Saved entries:
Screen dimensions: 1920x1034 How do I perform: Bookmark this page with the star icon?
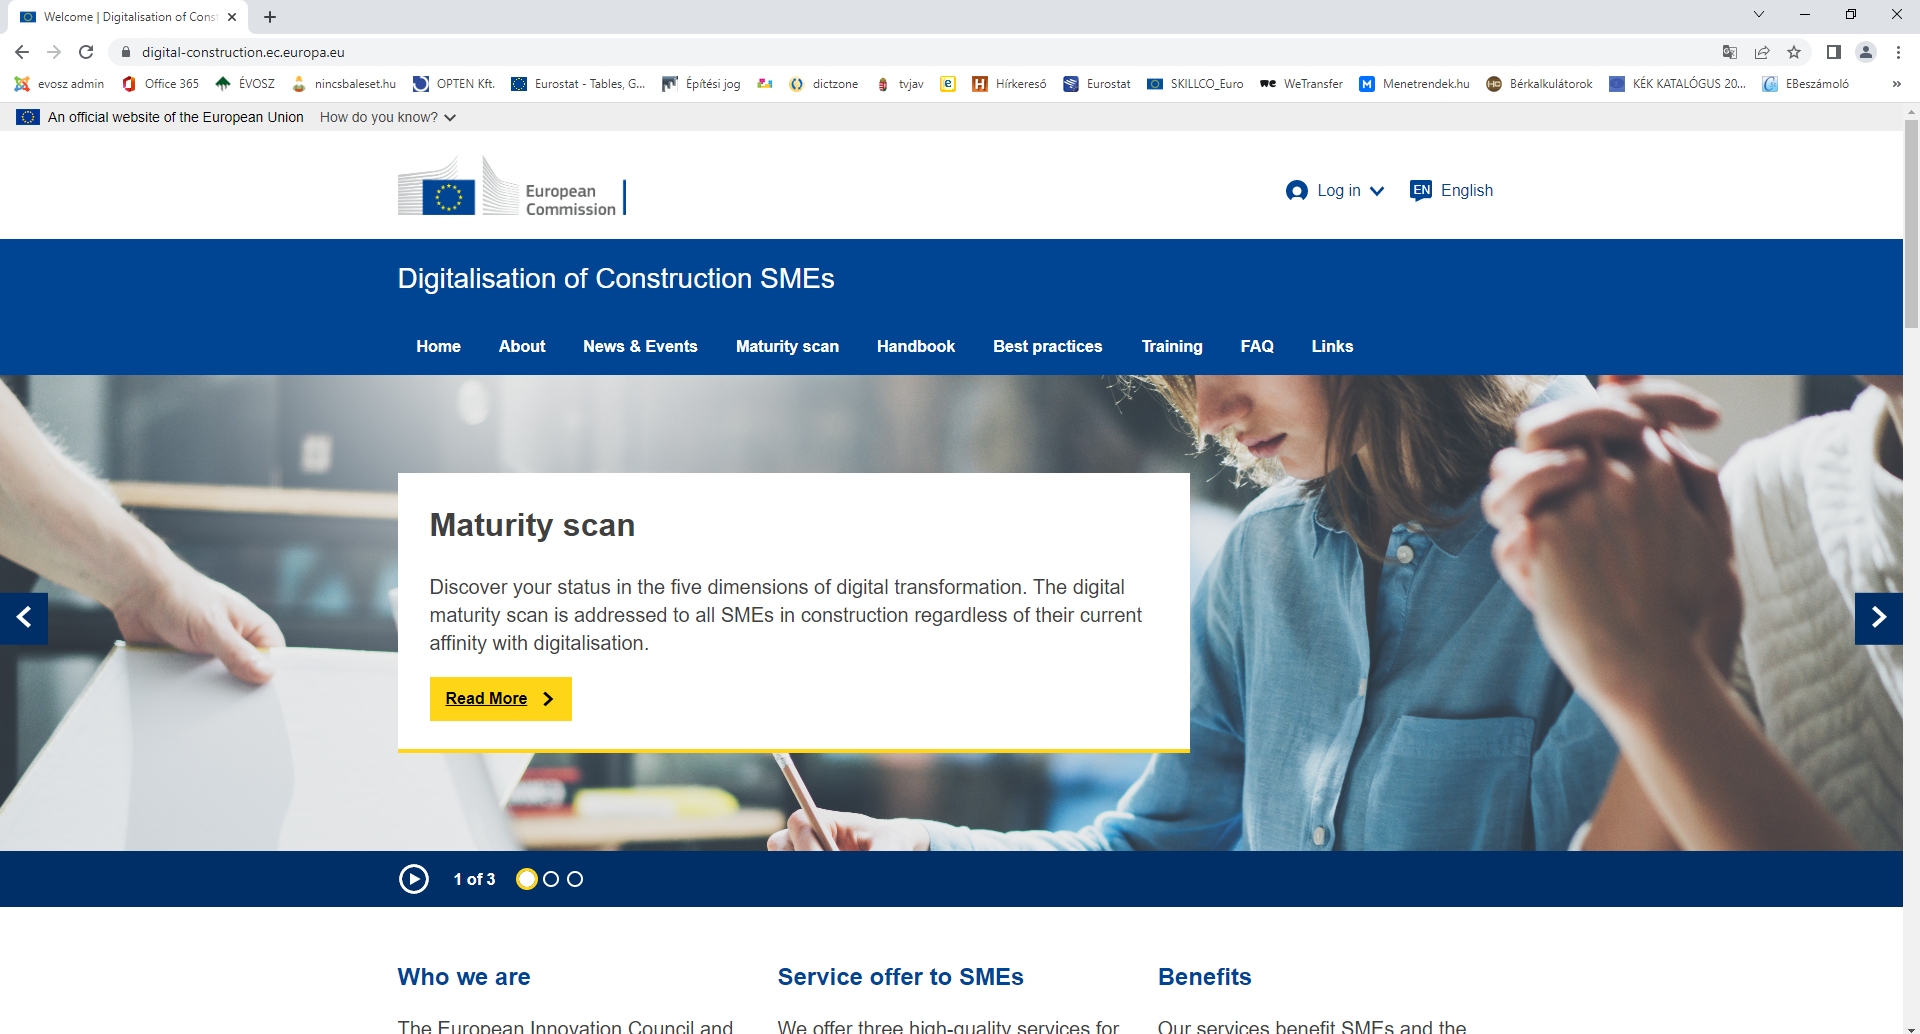(x=1794, y=52)
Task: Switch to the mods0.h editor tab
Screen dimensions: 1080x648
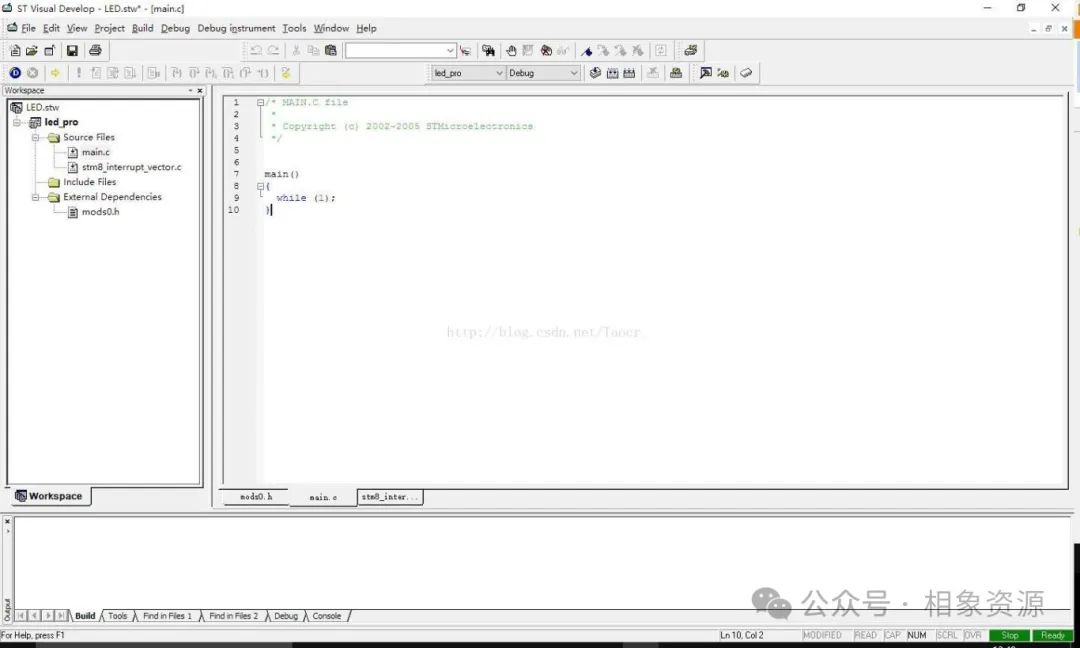Action: point(256,497)
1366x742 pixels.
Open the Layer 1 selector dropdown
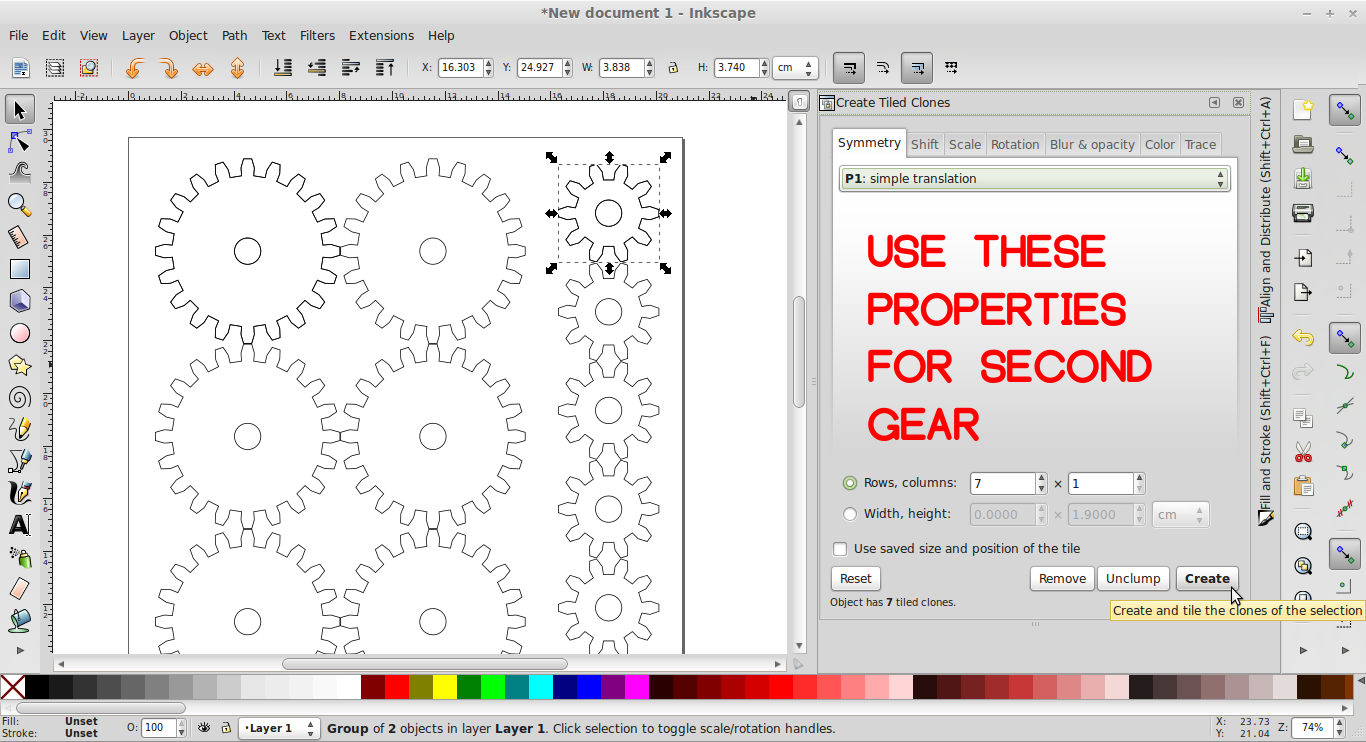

Work instructions:
The records are to be returned word for word, without any of their pictures.

Answer for this exercise:
Screen dimensions: 1920x1034 How do I perform: Bookmark this page with the star icon?
(x=1794, y=52)
Task: Switch to the mods0.h editor tab
Screen dimensions: 1080x648
Action: point(256,497)
1366x742 pixels.
Open the Layer 1 selector dropdown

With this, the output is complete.